Stored items

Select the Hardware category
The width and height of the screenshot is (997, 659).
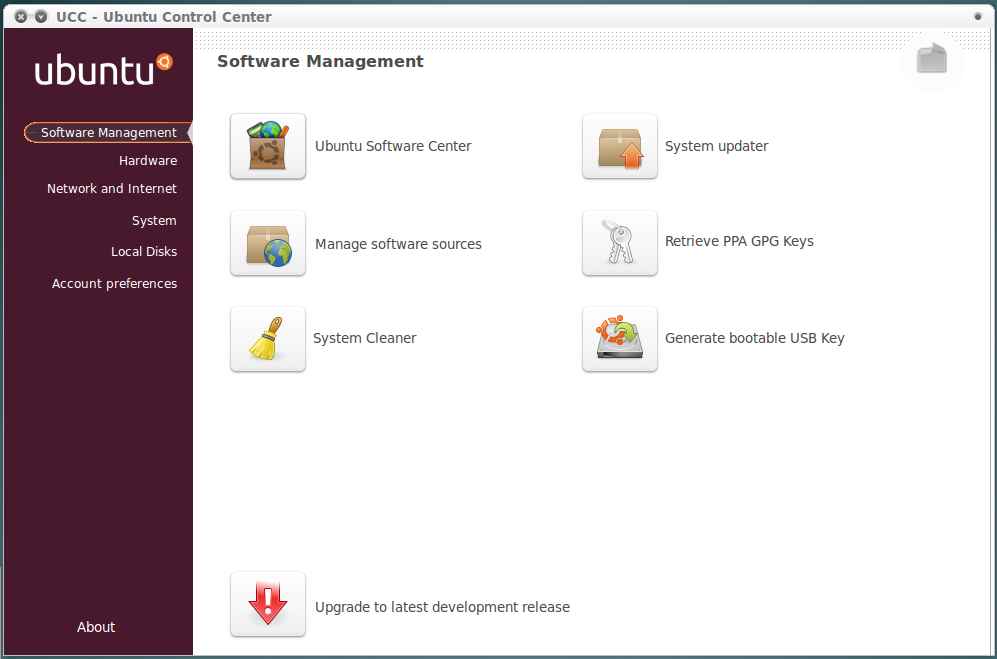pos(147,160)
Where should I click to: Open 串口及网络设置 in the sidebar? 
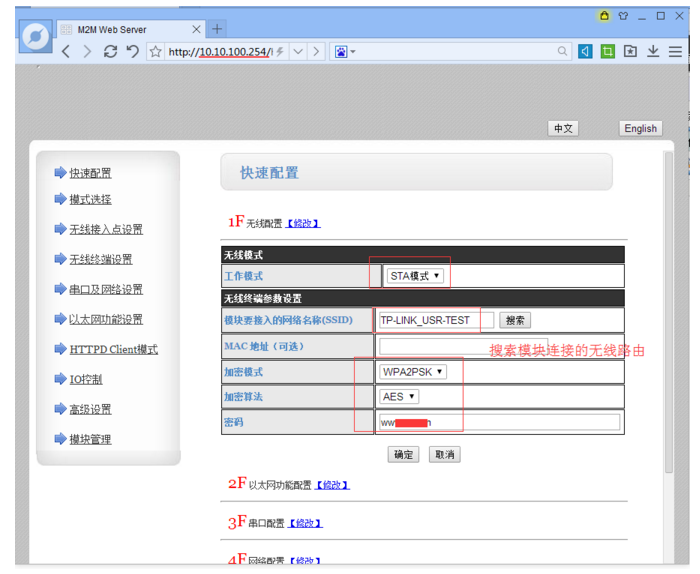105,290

Instructions for the task:
Copy out, without any pictures, the lines of the records above from the one containing "The width and" through the final line, both ends included.

Answer to this problem:
The width and height of the screenshot is (997, 659).
pos(147,160)
Where should I click to: Open 串口及网络设置 in the sidebar? 
105,290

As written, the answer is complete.